Com alguma facilidade encontramos online vários estudos estatísticos que nos dão conta de um aumento do e-commerce, o que se compreende. Fruto dos períodos de confinamento e do encerramento temporário forçado das lojas físicas, muitos de nós passámos a fazer compras online, hábito que mantivemos mesmo após a reabertura das mesmas.

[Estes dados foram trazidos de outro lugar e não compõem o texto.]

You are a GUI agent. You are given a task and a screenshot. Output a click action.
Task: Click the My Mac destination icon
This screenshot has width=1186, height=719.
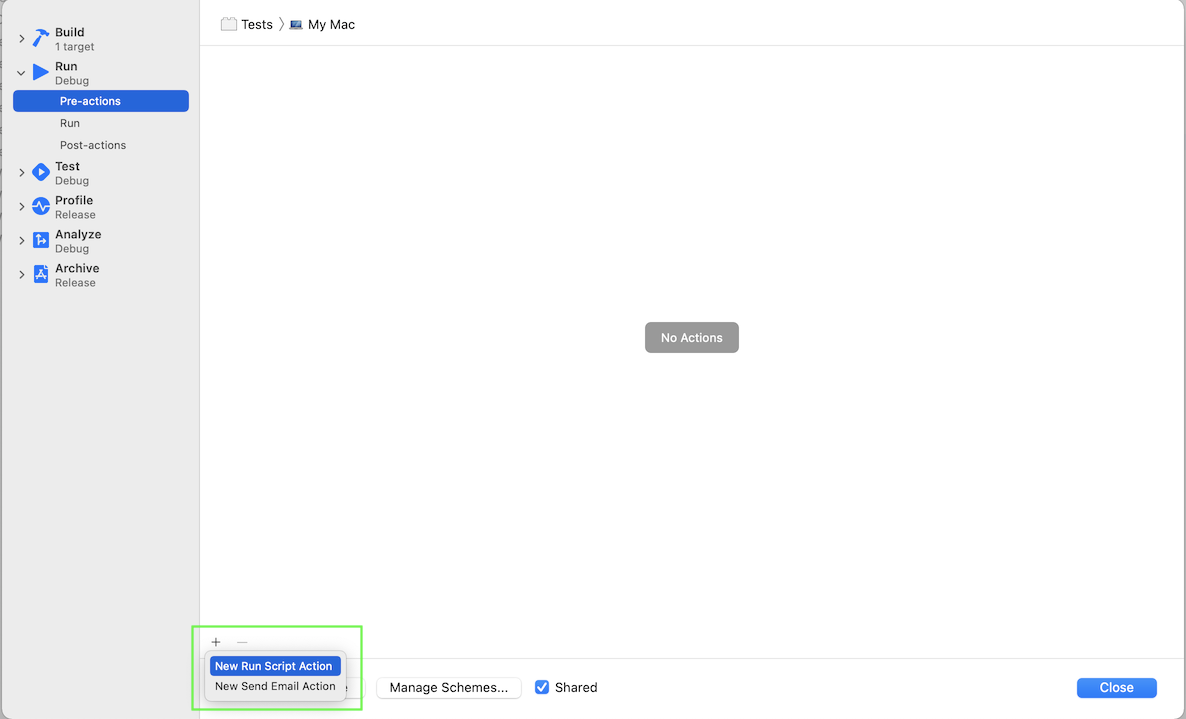point(296,25)
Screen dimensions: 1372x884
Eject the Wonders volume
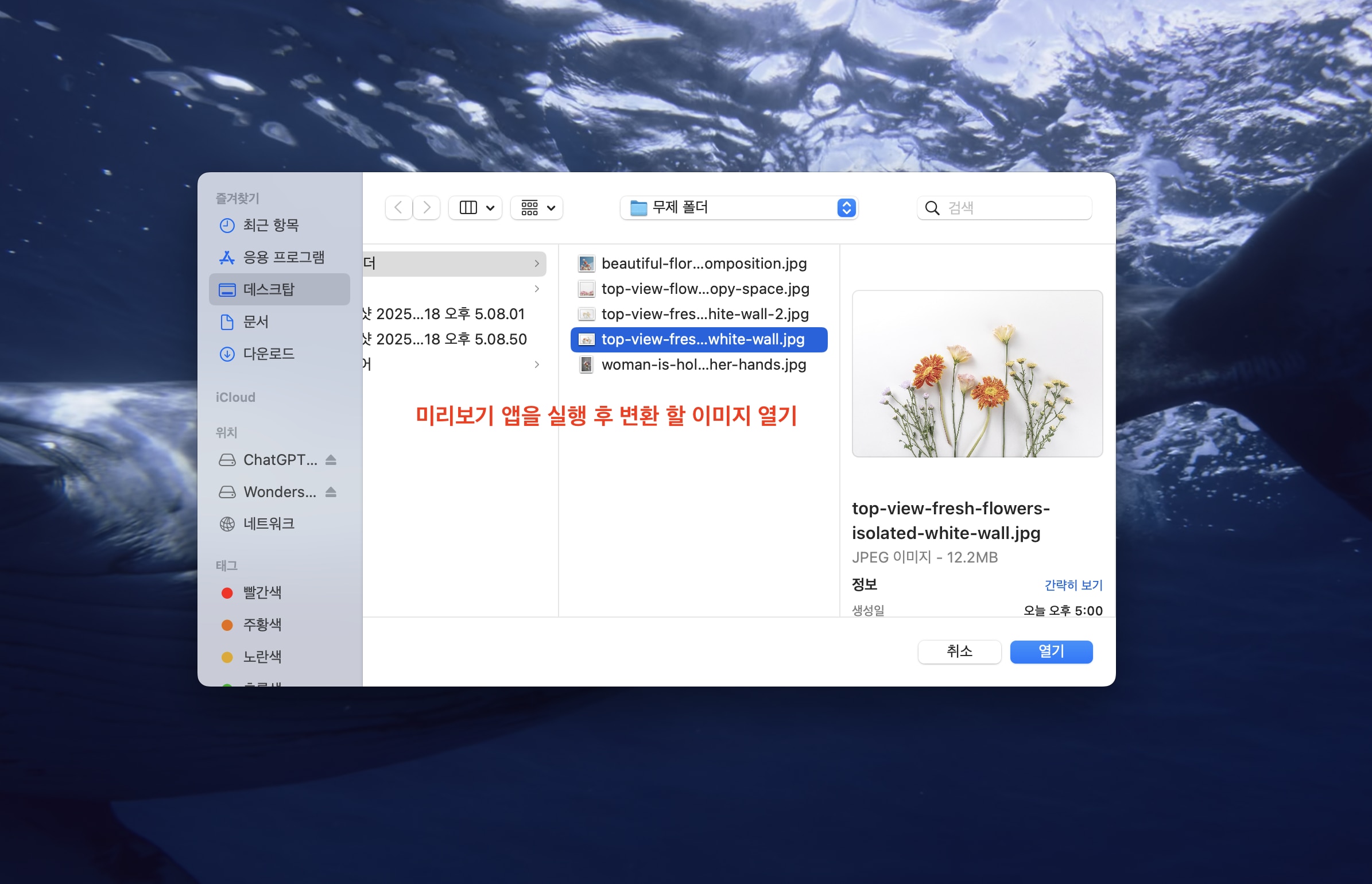pos(331,492)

Segundo dados do Instituto Nacional de Estatísticas (INE) e Eurostat, em 2022, 43% dos indivíduos fizeram compras através da Internet, valor que tem aumentado, em especial, nos anos 2020 e 2021, conforme o relatório “O comércio eletrónico em Portugal e na União Europeia em 2022 – segmento residencial e empresarial” realizado pela ANACOM.
Dentro dos produtos físicos mais comprados pela Internet, a par de peças de vestuário/calçado e de refeições entregues ao domicílio, os produtos de cosmética, beleza e bem-estar assumem um papel de destaque (28%).

Com o uso de plataformas de reunião online, como o zoom, etc., somos confrontados com a nossa aparência em ângulos que podem não ser os que mais favorecem, o que, aliado a uma cultura de bem-estar e estilo de vida saudável, leva um crescimento do mercado da cosmética e da beleza.

De modo a cativar (ainda) mais clientes, as empresas apostam em aspetos que o consumidor valoriza e que podem ser diferenciadores dos demais concorrentes. Veja-se por exemplo a sustentabilidade na cosmética. Desde embalagens recicláveis, formas de produção mais sustentáveis e amigas do ambiente, mecanismos de recarga, ao consumo crescente de produtos sem plástico (champôs sólidos, cremes em barra e bombas de banho) temos testemunhado um grande investimento por parte de várias multinacionais.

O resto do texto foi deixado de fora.